Repeat every entry in the listing below, exactly.
━━━ Task input ━━━
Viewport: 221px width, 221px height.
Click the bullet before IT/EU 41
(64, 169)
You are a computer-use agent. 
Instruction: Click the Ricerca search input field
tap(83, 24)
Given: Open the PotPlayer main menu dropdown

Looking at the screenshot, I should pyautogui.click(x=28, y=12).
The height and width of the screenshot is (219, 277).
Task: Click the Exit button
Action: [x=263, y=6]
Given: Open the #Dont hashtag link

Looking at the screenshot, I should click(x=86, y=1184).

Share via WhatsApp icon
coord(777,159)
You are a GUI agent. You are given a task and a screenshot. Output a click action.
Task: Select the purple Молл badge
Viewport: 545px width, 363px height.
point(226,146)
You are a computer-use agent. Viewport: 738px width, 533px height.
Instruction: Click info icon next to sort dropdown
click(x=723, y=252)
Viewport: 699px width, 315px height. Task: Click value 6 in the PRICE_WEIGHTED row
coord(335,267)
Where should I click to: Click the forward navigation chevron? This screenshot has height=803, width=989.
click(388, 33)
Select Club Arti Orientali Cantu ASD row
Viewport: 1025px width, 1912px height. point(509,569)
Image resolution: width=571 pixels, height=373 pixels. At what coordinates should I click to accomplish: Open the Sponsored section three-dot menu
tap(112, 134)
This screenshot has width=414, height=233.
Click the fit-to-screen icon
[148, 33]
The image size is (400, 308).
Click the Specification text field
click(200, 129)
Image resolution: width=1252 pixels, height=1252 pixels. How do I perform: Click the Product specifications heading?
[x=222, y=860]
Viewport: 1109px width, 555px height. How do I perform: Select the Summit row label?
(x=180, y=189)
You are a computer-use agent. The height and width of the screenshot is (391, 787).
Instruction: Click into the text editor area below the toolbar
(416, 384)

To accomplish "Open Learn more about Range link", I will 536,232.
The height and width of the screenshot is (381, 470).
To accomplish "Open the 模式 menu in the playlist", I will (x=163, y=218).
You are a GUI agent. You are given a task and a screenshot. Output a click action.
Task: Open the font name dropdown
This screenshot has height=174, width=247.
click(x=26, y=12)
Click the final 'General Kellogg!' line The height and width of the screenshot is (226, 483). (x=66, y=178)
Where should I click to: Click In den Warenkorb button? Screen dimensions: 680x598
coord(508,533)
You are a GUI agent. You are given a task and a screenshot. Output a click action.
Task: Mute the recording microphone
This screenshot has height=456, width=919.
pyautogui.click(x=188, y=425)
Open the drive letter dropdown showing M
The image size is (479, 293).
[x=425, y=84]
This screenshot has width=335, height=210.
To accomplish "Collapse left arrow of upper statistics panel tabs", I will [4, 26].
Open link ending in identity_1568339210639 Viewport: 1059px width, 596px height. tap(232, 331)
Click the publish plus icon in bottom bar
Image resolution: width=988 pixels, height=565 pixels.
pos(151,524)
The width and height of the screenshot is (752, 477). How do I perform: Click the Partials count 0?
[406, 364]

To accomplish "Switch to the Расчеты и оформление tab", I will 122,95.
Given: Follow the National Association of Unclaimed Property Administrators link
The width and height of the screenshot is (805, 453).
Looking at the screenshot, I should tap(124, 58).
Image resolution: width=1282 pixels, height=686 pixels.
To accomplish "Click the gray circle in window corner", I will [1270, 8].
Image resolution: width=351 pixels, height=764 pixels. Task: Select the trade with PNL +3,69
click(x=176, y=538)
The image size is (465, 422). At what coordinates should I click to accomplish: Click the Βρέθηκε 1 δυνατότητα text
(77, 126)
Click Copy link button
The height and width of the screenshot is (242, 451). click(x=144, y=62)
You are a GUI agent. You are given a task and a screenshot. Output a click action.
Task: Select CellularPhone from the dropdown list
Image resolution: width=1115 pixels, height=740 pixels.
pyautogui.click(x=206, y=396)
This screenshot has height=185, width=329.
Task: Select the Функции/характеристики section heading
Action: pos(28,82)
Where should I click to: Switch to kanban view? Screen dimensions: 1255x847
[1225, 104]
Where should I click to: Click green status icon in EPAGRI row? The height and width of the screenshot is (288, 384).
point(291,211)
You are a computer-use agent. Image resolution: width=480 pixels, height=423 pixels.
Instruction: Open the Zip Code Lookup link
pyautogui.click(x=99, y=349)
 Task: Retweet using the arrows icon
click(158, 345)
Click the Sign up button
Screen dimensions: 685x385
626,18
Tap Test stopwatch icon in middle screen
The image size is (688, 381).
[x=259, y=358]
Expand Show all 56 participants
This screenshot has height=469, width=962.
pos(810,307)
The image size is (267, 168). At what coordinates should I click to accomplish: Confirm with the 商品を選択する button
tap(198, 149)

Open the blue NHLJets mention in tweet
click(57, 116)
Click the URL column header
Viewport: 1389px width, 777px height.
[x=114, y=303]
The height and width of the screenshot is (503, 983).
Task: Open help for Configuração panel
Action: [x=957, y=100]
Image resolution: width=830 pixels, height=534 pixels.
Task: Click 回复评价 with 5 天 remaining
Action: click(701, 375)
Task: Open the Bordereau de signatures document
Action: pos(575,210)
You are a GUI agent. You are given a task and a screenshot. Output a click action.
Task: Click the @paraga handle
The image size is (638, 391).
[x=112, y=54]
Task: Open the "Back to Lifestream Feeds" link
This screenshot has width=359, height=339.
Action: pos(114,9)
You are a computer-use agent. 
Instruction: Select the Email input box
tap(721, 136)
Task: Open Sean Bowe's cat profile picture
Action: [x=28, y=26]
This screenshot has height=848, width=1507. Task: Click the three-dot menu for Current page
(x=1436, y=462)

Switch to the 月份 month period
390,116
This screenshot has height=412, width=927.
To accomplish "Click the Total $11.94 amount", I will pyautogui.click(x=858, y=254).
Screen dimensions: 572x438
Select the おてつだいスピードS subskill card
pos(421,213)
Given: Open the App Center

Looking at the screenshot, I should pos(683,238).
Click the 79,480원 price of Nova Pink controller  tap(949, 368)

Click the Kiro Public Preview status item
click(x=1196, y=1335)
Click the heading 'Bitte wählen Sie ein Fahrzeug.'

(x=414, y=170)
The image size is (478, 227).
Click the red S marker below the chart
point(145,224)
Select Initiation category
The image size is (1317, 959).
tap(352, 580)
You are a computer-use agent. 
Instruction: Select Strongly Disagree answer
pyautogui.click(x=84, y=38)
━━━
Answer box
Viewport: 221px width, 221px height.
Click the bullet before IT/EU 41
(64, 169)
You are a computer-use agent. 
Instruction: Click the Ricerca search input field
tap(83, 24)
Given: Open the PotPlayer main menu dropdown

Looking at the screenshot, I should pyautogui.click(x=28, y=12).
The height and width of the screenshot is (219, 277).
Task: Click the Exit button
Action: [x=263, y=6]
Given: Open the #Dont hashtag link

Looking at the screenshot, I should click(x=86, y=1184).

Share via WhatsApp icon
coord(777,159)
You are a GUI agent. You are given a task and a screenshot. Output a click action.
Task: Select the purple Молл badge
Viewport: 545px width, 363px height.
point(226,146)
You are a computer-use agent. Viewport: 738px width, 533px height.
Instruction: Click info icon next to sort dropdown
click(x=723, y=252)
Viewport: 699px width, 315px height. Task: Click value 6 in the PRICE_WEIGHTED row
coord(335,267)
Where should I click to: Click the forward navigation chevron? This screenshot has height=803, width=989.
click(388, 33)
Select Club Arti Orientali Cantu ASD row
Viewport: 1025px width, 1912px height. point(509,569)
Image resolution: width=571 pixels, height=373 pixels. At what coordinates should I click to accomplish: Open the Sponsored section three-dot menu
tap(112, 134)
This screenshot has width=414, height=233.
Click the fit-to-screen icon
[148, 33]
The image size is (400, 308).
Click the Specification text field
click(200, 129)
Image resolution: width=1252 pixels, height=1252 pixels. How do I perform: Click the Product specifications heading?
[x=222, y=860]
Viewport: 1109px width, 555px height. How do I perform: Select the Summit row label?
(x=180, y=189)
You are a computer-use agent. The height and width of the screenshot is (391, 787).
Instruction: Click into the text editor area below the toolbar
(416, 384)

To accomplish "Open Learn more about Range link", I will 536,232.
The height and width of the screenshot is (381, 470).
To accomplish "Open the 模式 menu in the playlist", I will (x=163, y=218).
You are a GUI agent. You are given a task and a screenshot. Output a click action.
Task: Open the font name dropdown
This screenshot has height=174, width=247.
click(x=26, y=12)
Click the final 'General Kellogg!' line The height and width of the screenshot is (226, 483). (x=66, y=178)
Where should I click to: Click In den Warenkorb button? Screen dimensions: 680x598
coord(508,533)
You are a GUI agent. You are given a task and a screenshot. Output a click action.
Task: Mute the recording microphone
This screenshot has height=456, width=919.
pyautogui.click(x=188, y=425)
Open the drive letter dropdown showing M
The image size is (479, 293).
[x=425, y=84]
This screenshot has width=335, height=210.
To accomplish "Collapse left arrow of upper statistics panel tabs", I will [4, 26].
Open link ending in identity_1568339210639 Viewport: 1059px width, 596px height. tap(232, 331)
Click the publish plus icon in bottom bar
Image resolution: width=988 pixels, height=565 pixels.
pos(151,524)
The width and height of the screenshot is (752, 477). How do I perform: Click the Partials count 0?
[406, 364]

To accomplish "Switch to the Расчеты и оформление tab", I will 122,95.
Given: Follow the National Association of Unclaimed Property Administrators link
The width and height of the screenshot is (805, 453).
Looking at the screenshot, I should tap(124, 58).
Image resolution: width=1282 pixels, height=686 pixels.
To accomplish "Click the gray circle in window corner", I will [1270, 8].
Image resolution: width=351 pixels, height=764 pixels. Task: Select the trade with PNL +3,69
click(x=176, y=538)
The image size is (465, 422). At what coordinates should I click to accomplish: Click the Βρέθηκε 1 δυνατότητα text
(77, 126)
Click Copy link button
The height and width of the screenshot is (242, 451). click(x=144, y=62)
You are a GUI agent. You are given a task and a screenshot. Output a click action.
Task: Select CellularPhone from the dropdown list
Image resolution: width=1115 pixels, height=740 pixels.
pyautogui.click(x=206, y=396)
This screenshot has height=185, width=329.
Task: Select the Функции/характеристики section heading
Action: pos(28,82)
Where should I click to: Switch to kanban view? Screen dimensions: 1255x847
[1225, 104]
Where should I click to: Click green status icon in EPAGRI row? The height and width of the screenshot is (288, 384).
point(291,211)
You are a computer-use agent. Image resolution: width=480 pixels, height=423 pixels.
Instruction: Open the Zip Code Lookup link
pyautogui.click(x=99, y=349)
 Task: Retweet using the arrows icon
click(158, 345)
Click the Sign up button
Screen dimensions: 685x385
626,18
Tap Test stopwatch icon in middle screen
The image size is (688, 381).
[x=259, y=358]
Expand Show all 56 participants
This screenshot has height=469, width=962.
pos(810,307)
The image size is (267, 168). At what coordinates should I click to accomplish: Confirm with the 商品を選択する button
tap(198, 149)

Open the blue NHLJets mention in tweet
click(57, 116)
Click the URL column header
Viewport: 1389px width, 777px height.
[x=114, y=303]
The height and width of the screenshot is (503, 983).
Task: Open help for Configuração panel
Action: [x=957, y=100]
Image resolution: width=830 pixels, height=534 pixels.
Task: Click 回复评价 with 5 天 remaining
Action: click(701, 375)
Task: Open the Bordereau de signatures document
Action: pos(575,210)
You are a GUI agent. You are given a task and a screenshot. Output a click action.
Task: Click the @paraga handle
The image size is (638, 391).
[x=112, y=54]
Task: Open the "Back to Lifestream Feeds" link
This screenshot has width=359, height=339.
Action: pos(114,9)
You are a computer-use agent. 
Instruction: Select the Email input box
tap(721, 136)
Task: Open Sean Bowe's cat profile picture
Action: [x=28, y=26]
This screenshot has height=848, width=1507. Task: Click the three-dot menu for Current page
(x=1436, y=462)

Switch to the 月份 month period
390,116
This screenshot has height=412, width=927.
To accomplish "Click the Total $11.94 amount", I will pyautogui.click(x=858, y=254).
Screen dimensions: 572x438
Select the おてつだいスピードS subskill card
pos(421,213)
Given: Open the App Center

Looking at the screenshot, I should pos(683,238).
Click the 79,480원 price of Nova Pink controller  tap(949, 368)

Click the Kiro Public Preview status item
click(x=1196, y=1335)
Click the heading 'Bitte wählen Sie ein Fahrzeug.'

(x=414, y=170)
The image size is (478, 227).
Click the red S marker below the chart
point(145,224)
Select Initiation category
The image size is (1317, 959).
tap(352, 580)
You are a computer-use agent. 
Instruction: Select Strongly Disagree answer
pyautogui.click(x=84, y=38)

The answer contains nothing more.